Learning from our team building
Effective, cohesive teams develop over time and have a few vital characteristics. These include individuals who are motivated to be part of a team, have a willingness to collaborate with multiple medical teams, and have an openness to feedback and learning. The other piece, which may seem obvious but can be challenging, is implementing the behaviors. Dr. Schwartz believes that, ultimately, the responsibility of ensuring values of collaboration and active listening rest with her as an attending physician and medical director. “Most likely, if there is someone not listening, it’s going to be a physician not listening to a clinician,” says Dr. Schwartz. “This could be a physician trainee new to our service who doesn’t understand how our team works yet, or maybe a senior doctor who is tired that day.”
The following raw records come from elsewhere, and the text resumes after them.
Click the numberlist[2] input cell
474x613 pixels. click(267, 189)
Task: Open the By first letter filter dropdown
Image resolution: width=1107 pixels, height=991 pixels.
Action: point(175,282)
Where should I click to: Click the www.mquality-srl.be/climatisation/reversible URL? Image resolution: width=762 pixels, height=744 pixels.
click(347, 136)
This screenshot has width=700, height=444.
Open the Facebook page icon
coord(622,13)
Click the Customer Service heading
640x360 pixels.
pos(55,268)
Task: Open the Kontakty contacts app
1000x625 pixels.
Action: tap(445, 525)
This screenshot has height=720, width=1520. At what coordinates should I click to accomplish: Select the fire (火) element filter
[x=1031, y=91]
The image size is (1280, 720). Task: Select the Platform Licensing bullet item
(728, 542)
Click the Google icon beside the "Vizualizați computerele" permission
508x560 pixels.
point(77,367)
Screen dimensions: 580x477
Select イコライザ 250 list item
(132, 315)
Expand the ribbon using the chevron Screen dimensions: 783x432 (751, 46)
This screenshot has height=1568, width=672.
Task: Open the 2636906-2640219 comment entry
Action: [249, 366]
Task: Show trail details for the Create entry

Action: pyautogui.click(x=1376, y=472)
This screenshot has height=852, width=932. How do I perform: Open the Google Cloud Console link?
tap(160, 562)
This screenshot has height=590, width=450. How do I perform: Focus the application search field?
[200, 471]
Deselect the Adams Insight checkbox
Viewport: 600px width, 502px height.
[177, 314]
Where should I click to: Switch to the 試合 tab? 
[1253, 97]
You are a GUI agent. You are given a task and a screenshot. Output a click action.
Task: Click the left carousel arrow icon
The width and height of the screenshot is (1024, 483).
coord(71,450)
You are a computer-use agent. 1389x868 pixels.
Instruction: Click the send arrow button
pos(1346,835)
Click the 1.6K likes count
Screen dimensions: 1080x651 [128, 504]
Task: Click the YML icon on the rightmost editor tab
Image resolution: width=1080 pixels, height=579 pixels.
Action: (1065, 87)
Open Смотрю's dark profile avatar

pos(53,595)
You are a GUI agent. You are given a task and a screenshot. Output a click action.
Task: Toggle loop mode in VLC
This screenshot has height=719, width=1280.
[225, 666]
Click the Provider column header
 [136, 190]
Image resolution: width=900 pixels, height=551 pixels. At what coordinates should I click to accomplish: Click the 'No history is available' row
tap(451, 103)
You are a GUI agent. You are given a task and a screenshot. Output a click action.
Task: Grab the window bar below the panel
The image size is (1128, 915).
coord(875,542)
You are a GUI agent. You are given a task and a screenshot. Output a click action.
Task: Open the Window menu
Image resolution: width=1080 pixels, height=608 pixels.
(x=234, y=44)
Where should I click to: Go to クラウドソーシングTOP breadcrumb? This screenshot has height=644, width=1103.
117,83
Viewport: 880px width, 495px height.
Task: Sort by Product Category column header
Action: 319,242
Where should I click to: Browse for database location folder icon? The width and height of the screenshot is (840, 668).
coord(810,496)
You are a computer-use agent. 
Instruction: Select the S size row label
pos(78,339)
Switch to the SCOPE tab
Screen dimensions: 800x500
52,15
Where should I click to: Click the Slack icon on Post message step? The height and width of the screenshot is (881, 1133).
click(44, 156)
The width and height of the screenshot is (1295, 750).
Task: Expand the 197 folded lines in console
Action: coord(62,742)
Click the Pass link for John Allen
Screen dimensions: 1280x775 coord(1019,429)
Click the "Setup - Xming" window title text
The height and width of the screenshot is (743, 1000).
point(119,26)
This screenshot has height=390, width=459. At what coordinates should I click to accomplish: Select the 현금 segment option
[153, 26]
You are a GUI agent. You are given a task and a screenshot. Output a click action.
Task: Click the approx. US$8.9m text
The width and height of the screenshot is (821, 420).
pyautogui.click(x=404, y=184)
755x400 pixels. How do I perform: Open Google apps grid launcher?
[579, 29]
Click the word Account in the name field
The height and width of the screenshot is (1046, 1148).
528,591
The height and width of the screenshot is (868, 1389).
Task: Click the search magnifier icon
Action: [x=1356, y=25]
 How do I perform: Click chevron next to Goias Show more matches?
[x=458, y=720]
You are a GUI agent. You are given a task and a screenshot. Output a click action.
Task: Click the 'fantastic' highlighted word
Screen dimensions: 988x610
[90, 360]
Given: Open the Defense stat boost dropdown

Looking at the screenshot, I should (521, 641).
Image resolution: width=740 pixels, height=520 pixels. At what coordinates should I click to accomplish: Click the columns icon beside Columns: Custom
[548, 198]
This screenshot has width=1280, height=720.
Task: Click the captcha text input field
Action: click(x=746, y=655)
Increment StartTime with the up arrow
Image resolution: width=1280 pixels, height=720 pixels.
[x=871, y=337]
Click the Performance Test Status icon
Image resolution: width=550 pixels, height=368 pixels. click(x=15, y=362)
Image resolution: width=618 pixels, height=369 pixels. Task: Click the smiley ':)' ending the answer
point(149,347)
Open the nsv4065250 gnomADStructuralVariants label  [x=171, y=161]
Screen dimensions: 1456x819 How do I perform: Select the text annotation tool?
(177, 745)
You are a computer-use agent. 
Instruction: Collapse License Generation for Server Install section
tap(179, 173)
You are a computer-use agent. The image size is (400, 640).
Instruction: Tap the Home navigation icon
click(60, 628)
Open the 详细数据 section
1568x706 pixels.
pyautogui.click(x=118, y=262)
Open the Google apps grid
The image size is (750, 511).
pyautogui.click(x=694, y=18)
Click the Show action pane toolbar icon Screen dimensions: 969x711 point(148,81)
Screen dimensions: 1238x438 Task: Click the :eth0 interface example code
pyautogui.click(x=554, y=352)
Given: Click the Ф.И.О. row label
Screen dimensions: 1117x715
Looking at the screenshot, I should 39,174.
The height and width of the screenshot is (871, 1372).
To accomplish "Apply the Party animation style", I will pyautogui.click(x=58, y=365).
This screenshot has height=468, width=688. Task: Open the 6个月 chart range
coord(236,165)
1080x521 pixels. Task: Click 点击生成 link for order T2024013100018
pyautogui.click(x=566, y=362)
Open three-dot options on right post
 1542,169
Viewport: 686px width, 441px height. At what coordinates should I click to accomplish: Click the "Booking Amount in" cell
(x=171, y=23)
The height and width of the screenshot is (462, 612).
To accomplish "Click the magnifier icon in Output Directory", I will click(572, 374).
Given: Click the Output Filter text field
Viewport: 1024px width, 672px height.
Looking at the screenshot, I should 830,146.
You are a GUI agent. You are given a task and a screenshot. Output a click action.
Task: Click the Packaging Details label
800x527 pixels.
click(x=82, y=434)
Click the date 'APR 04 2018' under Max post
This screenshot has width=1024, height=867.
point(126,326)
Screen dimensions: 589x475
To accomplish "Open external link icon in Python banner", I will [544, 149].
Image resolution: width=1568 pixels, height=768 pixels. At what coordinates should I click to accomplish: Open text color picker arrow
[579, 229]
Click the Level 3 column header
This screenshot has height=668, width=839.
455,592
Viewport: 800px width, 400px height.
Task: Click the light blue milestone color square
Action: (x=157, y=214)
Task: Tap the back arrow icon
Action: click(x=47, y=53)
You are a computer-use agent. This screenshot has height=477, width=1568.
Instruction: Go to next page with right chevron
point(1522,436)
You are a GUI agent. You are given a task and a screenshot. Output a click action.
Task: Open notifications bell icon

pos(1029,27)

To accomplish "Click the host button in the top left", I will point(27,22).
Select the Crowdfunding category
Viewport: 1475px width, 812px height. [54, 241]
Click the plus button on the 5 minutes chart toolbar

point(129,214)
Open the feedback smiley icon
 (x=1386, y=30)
One strength of our team is the diversity of skills and background of each team member. Of our five PMH-APRNs, two are former PICU/NICU RNs and one worked for several years as an outpatient pediatric endocrinology APRN. Our psychiatry attendings have additional expertise in pediatrics, palliative care, neuroimmunology, and research. Our psychologist’s skill set enables her to provide diagnostic clarity, advanced safety planning, focused family and individual psychotherapy interventions, and she liaises with psychologists on other medical services as well as our inpatient psychiatry units to ensure continuity across the spectrum of care. The masters-level clinicians are trained in advanced de-escalation techniques and safety procedures for escalated patients and respond to Code Violets (behavioral codes) throughout the main hospital.
In whatever combination we are working on any given day, there are a variety of individual strengths on the team that contribute to improved patient care.
Developing an interdisciplinary team can feel overwhelming and time-consuming; however, the long-term benefits are worthwhile. It requires understanding and respecting the skills and knowledge your team members bring to the table, and it requires some initial and ongoing investment in employee development. We manage a large volume of patients daily with a relatively small amount of physician effort.
One concern our physicians had with bringing on APPs was that adding them would impair their ability to meet RVU requirements. This did not occur. Instead, following the addition of the APP role in June 2020, our C-L psychiatrists continued to achieve 150% of their annual RVU goals for 2020, 2021, and 2022. Our APPs have separately generated RVUs with their independently-billed but collaboratively-managed C-L patient visits. This happened because we were able to extend the functioning of our C-L service by better meeting the needs of the medically-admitted patients.
Previously, largely only the emergent and urgent medical consults were getting attention. On average, most medical consults were being seen once or twice over the entire course of their admission. Currently, we are seeing medically admitted patients 1 to >300 times over their admission, as clinically appropriate and depending on length of stay. Simultaneously, our psychiatrists have developed a greater presence in their adjacent roles within the overall service line and other areas of the hospital.
Overall, the introduction of the APP role to NCH’s Psychiatry C-L services has improved our team’s capacity to meet patients’ needs and our physicians’ capacity to be productive, not only via the C-L service but in other aspects of the department and hospital, clinically, academically, and administratively.